That it was the duty of the Lord Mayor to take the poll; that he
neglected that duty; that the party in consequence sustained
injury, and it was therefore held that the action might be
maintained."
In his opinion Lord Brougham says, page 289,
"Courts of justice,
Page 44 U. S. 796
that is, the superior courts, courts of general jurisdiction,
are not answerable, either as bodies, or by their individual
members, for acts done within the limits of their jurisdiction.
Even inferior courts, provided the law has clothed them with
judicial functions, are not answerable for errors of judgment, and
where they may not act as judges, but only have a discretion
confided to them, an erroneous exercise of that discretion, however
plain the miscarriage may be, and however injurious its
consequences, they shall not answer for. This follows from the very
nature of the thing; it is implied in the nature of judicial
authority. But where the law neither confers judicial power nor any
discretion at all, but requires certain things to be done, every
body, whatever be its name, and whatever other functions of a
judicial or of a discretionary nature it may have, is bound to
obey, and with the exception of the legislature and its branches,
every body is liable for the consequences of disobedience."
Lord Cottenham said,
"I feel much satisfaction at finding that this case has been so
deeply considered and so fully discussed by the noble and learned
lords who have preceded me. I concur in the opinions which they
have stated."
Lord Campbell said,
"Where there is a ministerial act to be done by persons who, on
other occasions, act judicially, the refusal to do the ministerial
act is equally actionable as if no judicial functions were on any
occasion entrusted to them. There seems no reason why the refusal
to do a ministerial act by a person who has certain judicial
functions, should not subject him to an action, in the same manner
as he is liable to an action for an act beyond his jurisdiction.
The refusal to do the ministerial act is as little within the scope
of his functions as judge, as the act where his jurisdiction is
exceeded. In the act beyond his jurisdiction, he has ceased to be a
judge."
And the House of Lords, without a dissenting voice, affirmed, on
the above principles, the judgment.
2. An officer is liable where he does an act injurious to
another, which is clearly not within his jurisdiction.
In the case of
Tracy v.
Swartwout, 10 Pet. 95, this Court say,
"It would be a most dangerous principle to establish, that the
acts of a ministerial officer, when done in good faith, however
injurious to private rights, and unsupported by law, should afford
no ground for legal redress. The facts of the case under
consideration will forcibly illustrate this principle. The
importers offer to comply with the law by giving bond for the
lawful rate of duties, but the collector demands a bond in a
greater amount than the full value of the cargo. The bond is not
given, and the property is lost or its value greatly reduced in the
hands of the defendant. Where a ministerial officer acts in good
faith, for an injury done, he is not
Page 44 U. S. 797
liable to exemplary damages, but he can claim no further
exemption where his acts are clearly against law."

(DATA EXCERPTS):

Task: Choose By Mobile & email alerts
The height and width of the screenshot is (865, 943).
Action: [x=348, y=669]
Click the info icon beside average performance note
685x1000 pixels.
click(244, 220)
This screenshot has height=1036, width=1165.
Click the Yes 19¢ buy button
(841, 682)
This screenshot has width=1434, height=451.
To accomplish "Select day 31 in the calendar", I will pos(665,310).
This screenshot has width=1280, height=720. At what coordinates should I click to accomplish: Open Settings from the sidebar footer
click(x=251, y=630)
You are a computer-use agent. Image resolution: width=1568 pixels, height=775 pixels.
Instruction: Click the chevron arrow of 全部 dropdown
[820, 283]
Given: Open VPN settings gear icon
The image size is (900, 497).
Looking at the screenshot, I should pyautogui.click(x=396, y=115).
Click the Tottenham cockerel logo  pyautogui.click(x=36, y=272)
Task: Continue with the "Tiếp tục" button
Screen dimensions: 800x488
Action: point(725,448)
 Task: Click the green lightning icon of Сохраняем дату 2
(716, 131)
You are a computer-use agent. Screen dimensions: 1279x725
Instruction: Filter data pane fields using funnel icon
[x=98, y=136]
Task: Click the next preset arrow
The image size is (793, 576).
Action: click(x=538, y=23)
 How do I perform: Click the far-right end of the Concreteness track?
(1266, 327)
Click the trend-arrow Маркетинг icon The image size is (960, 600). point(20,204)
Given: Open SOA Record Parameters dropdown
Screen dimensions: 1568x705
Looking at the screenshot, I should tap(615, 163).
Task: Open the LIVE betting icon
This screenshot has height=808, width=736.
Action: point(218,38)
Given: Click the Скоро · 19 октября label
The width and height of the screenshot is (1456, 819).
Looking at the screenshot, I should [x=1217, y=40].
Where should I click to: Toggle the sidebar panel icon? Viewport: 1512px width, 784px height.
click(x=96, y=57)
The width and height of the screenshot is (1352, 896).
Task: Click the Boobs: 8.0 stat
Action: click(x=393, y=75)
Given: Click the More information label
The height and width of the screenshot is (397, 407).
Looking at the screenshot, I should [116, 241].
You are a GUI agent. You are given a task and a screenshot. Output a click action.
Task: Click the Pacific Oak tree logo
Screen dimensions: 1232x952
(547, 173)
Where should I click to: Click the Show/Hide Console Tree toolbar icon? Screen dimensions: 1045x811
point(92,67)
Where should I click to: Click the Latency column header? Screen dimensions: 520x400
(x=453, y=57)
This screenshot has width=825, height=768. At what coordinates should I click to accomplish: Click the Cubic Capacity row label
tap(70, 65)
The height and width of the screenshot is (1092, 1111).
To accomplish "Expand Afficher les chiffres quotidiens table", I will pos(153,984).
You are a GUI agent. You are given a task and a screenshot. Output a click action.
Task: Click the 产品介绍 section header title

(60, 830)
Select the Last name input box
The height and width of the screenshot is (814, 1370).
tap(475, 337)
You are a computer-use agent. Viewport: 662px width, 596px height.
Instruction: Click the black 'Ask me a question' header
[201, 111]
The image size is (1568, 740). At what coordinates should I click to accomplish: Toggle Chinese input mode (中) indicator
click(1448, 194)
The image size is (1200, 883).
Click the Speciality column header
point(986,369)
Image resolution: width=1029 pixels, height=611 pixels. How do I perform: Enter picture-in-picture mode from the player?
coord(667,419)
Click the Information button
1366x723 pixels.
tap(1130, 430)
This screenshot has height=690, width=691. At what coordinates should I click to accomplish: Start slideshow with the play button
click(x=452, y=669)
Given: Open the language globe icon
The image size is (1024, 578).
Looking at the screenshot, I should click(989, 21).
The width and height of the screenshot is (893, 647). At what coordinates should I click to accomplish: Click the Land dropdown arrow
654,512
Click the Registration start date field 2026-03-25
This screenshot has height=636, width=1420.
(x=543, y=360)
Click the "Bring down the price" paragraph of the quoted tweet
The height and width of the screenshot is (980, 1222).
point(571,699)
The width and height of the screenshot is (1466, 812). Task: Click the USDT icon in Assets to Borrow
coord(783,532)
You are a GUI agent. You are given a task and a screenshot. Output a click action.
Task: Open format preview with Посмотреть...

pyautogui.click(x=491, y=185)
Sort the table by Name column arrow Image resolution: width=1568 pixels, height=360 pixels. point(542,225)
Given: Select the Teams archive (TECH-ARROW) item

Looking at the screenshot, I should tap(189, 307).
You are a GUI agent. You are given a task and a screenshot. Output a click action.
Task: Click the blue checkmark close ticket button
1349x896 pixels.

(THE REQUEST):
Answer these from the passage:
(a) According to Lord Campbell, what has a person ceased to be when he acts beyond his jurisdiction?
(b) In the case of Tracy v. Swartwout, what amount did the collector demand for the bond?
(c) How did the House of Lords rule on the judgment, and was there any dissent?

(TASK RESPONSE):
(a) He has ceased to be a judge.
(b) The collector demanded a bond in a greater amount than the full value of the cargo.
(c) The House of Lords affirmed the judgment without a dissenting voice.